::: Records shown

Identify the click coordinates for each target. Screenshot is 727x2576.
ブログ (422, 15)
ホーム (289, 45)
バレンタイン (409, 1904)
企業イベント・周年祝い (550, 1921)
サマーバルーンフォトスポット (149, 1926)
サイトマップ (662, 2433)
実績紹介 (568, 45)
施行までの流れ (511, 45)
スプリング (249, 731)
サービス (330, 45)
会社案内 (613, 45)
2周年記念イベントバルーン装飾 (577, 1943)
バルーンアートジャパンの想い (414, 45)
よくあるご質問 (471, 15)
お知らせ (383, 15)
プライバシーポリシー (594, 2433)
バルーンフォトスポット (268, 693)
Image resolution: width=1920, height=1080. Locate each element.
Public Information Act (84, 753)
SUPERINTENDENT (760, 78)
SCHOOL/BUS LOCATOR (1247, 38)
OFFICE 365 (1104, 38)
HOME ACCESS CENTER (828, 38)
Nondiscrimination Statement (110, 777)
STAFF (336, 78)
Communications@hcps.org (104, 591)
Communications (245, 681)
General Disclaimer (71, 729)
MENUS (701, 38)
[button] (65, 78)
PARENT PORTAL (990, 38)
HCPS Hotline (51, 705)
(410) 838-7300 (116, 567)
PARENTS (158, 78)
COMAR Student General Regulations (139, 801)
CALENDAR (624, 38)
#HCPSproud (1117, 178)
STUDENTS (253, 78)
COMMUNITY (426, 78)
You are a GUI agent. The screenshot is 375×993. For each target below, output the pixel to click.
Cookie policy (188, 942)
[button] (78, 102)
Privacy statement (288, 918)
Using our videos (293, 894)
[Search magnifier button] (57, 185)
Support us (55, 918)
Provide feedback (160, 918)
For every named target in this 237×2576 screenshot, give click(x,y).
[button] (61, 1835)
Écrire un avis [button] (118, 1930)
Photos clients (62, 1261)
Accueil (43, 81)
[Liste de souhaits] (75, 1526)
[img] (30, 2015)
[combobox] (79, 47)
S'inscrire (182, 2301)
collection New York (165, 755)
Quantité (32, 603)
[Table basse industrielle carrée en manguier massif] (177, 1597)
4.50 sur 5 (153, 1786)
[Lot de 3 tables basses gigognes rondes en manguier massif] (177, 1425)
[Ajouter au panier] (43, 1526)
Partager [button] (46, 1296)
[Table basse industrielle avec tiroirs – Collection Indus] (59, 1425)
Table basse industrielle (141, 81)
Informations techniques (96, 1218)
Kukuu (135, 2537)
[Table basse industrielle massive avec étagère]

::::::

* _What you need to do_
Taking the line with "Accueil (43, 81)" as the start and the last line of the data above as the end, write out those two lines and every line between them exactly, and only those.

* _Task answer_
Accueil (43, 81)
[Liste de souhaits] (75, 1526)
[img] (30, 2015)
[combobox] (79, 47)
S'inscrire (182, 2301)
collection New York (165, 755)
Quantité (32, 603)
[Table basse industrielle carrée en manguier massif] (177, 1597)
4.50 sur 5 (153, 1786)
[Lot de 3 tables basses gigognes rondes en manguier massif] (177, 1425)
[Ajouter au panier] (43, 1526)
Partager [button] (46, 1296)
[Table basse industrielle avec tiroirs – Collection Indus] (59, 1425)
Table basse industrielle (141, 81)
Informations techniques (96, 1218)
Kukuu (135, 2537)
[Table basse industrielle massive avec étagère]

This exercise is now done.